Building communities across cultures

By Anthony Elder

Cindy Mathias, member of Grace Church and volunteer for the International Welcome Center, noticed two newcomers –– both a bit nervous, even hesitant –– before a Sunday service in 2018. Those unfamiliar faces belonged to Congolese refugees, Jean and Joseph, both new to the United States, struggling to various degrees to communicate.

Upon realizing their nationality, Mathias jumped to greet the young men. The Democratic Republic of Congo, once controlled by France, meant that the men surely knew some level of French (the country’s official language despite decades of independence).

Mathias, a retired French teacher from Firestone High School, knew she was likely the only person the two might comfortably speak with.

“When you’re in a foreign situation and somebody comes up to you and speaks to you in your heart language, you just kind of melt. So that was kind of the reaction that I get from the Congolese when they’ve been here, they’re trying their best to understand everything in English, you know, they’re struggling, and then I could speak to them in French . . . you could just see the tension release.”

Cindy Mathias

That fateful encounter marked the beginning of Mathias’ time championing resettlement in Akron –– nearly a four-year journey. According to her, Grace Church erected the International Welcome Center shortly after, utilizing the momentum Mathias had already gained helping the refugee community.

As more refugees pour into the Akron area –– many from Afghanistan following the government upheaval in Fall 2021 –– services available through IWC and volunteers like Mathias are vital for their transition into the United States. She’s already assisted four Afghan families, and thinks “there are more coming.”

Necessities provided by Mathias and other volunteers include garments suited for the Northeast Ohio climate, assistance translating mail, and delivering fresh fruits, veggies and shelf-stable food when possible. On several occasions, she’s taken it upon herself to teach the women of resettled families to drive.

Family Grocery in North Hill. Photo by Kelly Krabill.

In the years following its conception, the IWC expanded the means of assistance available to refugees considerably. Its goal: become “a support center for refugees and immigrants who are resettling in the Akron/Canton area.” While the IWC provides services like those offered by Mathias, programs also include legal aid –– assistance procuring green cards, driving licenses etc. –– life skills classes, and reliable transportation. 

People like Mathias helm the various services –– often people involved with the church that see an opportunity to offer their skills and expertise to the cause. 

According to Mathias, one woman, Renee McClehenney, started cooking classes for the refugees. Teaching members of the households how to cook basic dishes common to the United States.
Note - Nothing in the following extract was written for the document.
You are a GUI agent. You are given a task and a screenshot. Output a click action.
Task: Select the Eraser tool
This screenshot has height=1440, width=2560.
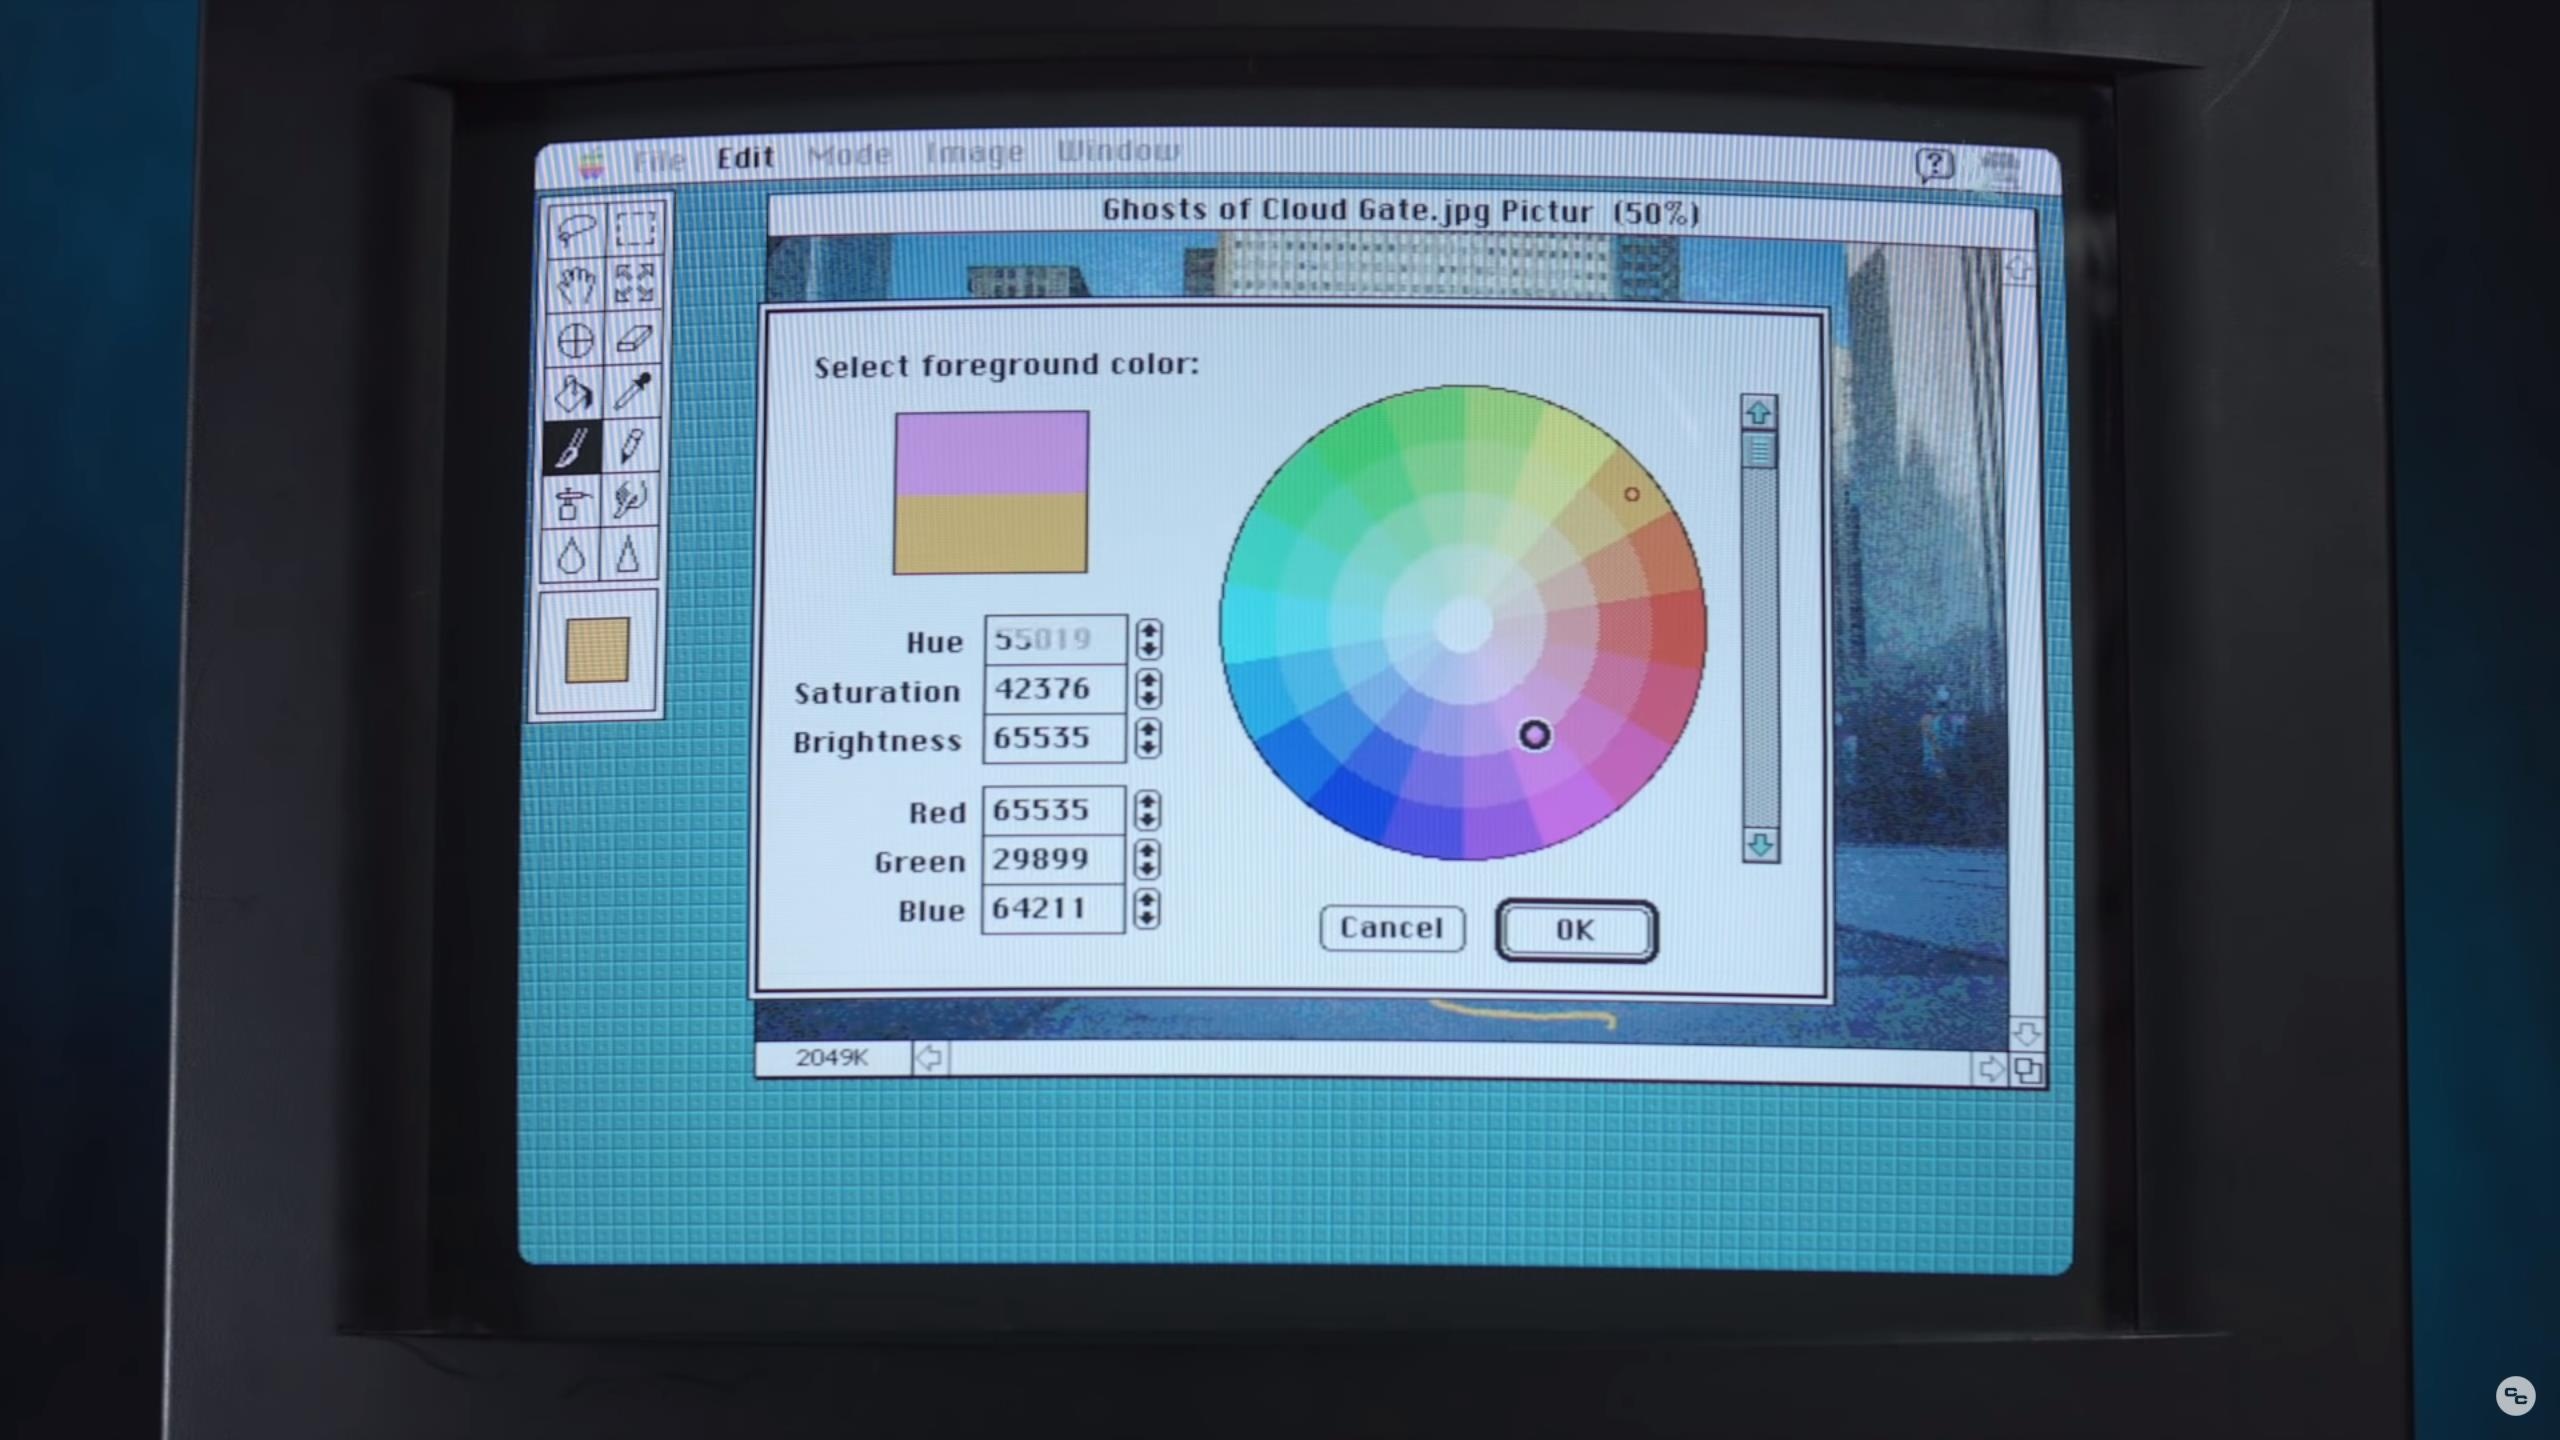[634, 339]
“. . . which is a lot of fun because we teach the ladies how to cook some “American dishes,” Mathias said with a laugh. “You know, like tacos; spaghetti.”

For locals looking to aid resettlement like McClehenney or Mathias do, the IWC maintains a section for donations on its website –– equipped with a list of needed items. Volunteer information is available as well.

Jean and Joseph continue to rely on the IWC for necessary help like legal advice and paperwork assistance. They –– as well as other local refugees –– now refer to Cindy and her husband as Mama and Papa, who plan on continuing their service to the refugees for the foreseeable future. 

“The rewards are really indescribable, they say ‘Mama, you’re such a blessing to be.’ And I go, ‘No, no, no, you don’t understand! You’re the blessing to me.’ Because just working with them is.”